Sunday, March 17, 2019

The operation on inactive entries
Recently I came across an unusual problem of maintaining active and inactive entries. It was unusual because there were two sets and they were updated differently and at different times. Both the sets were invoked separately and there was no sign whether the sets were mutually exclusive. Although we could assume the invocations of operations on the sets were from the same component, they were invoked in different iterations.  This meant that the operations taken on the set would be repeated several times.
The component only took actions on the active set. It needed to take an action on the entries that were inactive. This action was added subsequent to the action on the active set. However, the sets were not mutually exclusive so they had to be differentiated to see what was available in one but not the other. Instead this was overcome by delegating the sets to be separated at the source. This made it a lot easier to work with the actions on the sets because they would be fetched each time with some confidence that they would be mutually exclusive. There was no confirmation that the source was indeed giving up to date sets. This called for a validation on the entries in the set prior to taking the action. The validation was merely to check if the entry was active or not.
However, an entry does not remain in the same set forever. It could move from the active set to the inactive set and back. The active set and the inactive set would always correspond to their respective actions. This meant that the actions needed to be inverted between the entries so that they could flip their state between the two processing.
There were four cases for trying this out. The first case was when the active set was called twice. The second case was when the inactive set was called twice. The third case was when the active set was followed by the inactive set. The fourth case was when the inactive set was followed by the active set.
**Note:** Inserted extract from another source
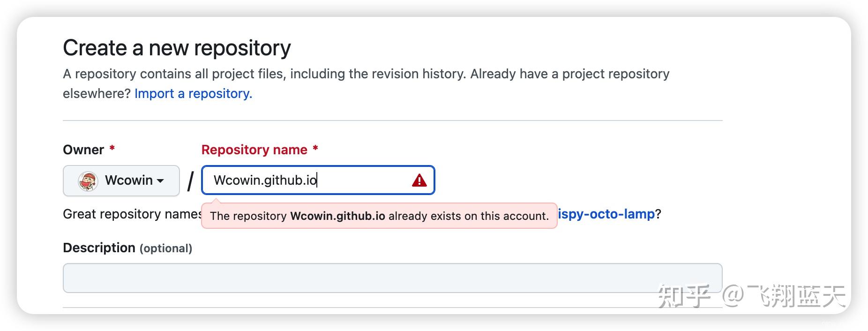This screenshot has width=868, height=331.
Task: Click the Owner label heading
Action: tap(84, 149)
With these four cases, the active and the inactive set could have the same operations taken deterministically no matter how many times they were repeated and in what order.
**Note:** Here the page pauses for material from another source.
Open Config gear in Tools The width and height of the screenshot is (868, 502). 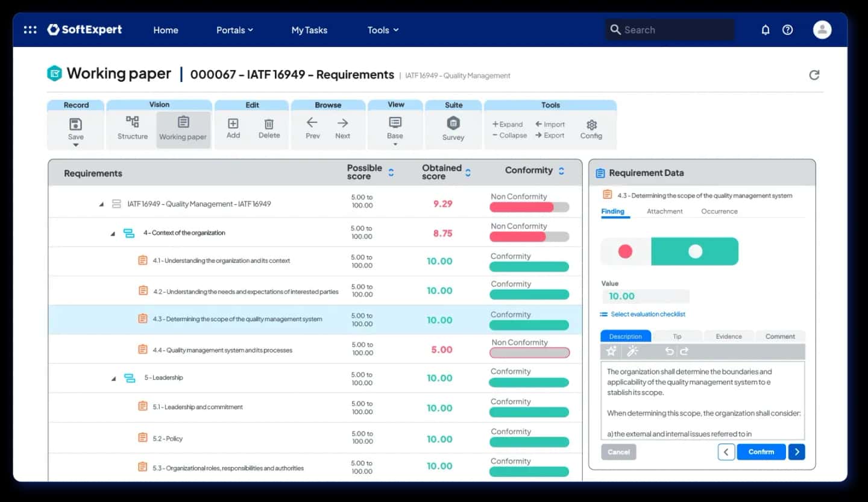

The only task that remained now was to ensure that the sets returned from the source were good to begin with. The source was merely subscribed to events that added entries to the sets.  However, the events could be called in any order and for arbitrary number of times. The event handling did not all exercise the same logic so the entries did not appear final in all the cases. This contributed to the invalid entries in the set. When the methods used to retrieve the active and inactive set were made consistent, deterministic, robust and correct, it became easier to work with the operations on the set in the calling component.
This concluded the cleaning up of the logic to handle the active and inactive sets.
We now follow up with the improvements to the source when possible:
There are different lists maintained for active, inactive, failover, scanned collections. They could all be part of the same collection and synchronized so that all accesses are serialized. Attributes on the entries can describe the state of the entry. If the entries need to be on separate collections, they could be synchronized with the same lock.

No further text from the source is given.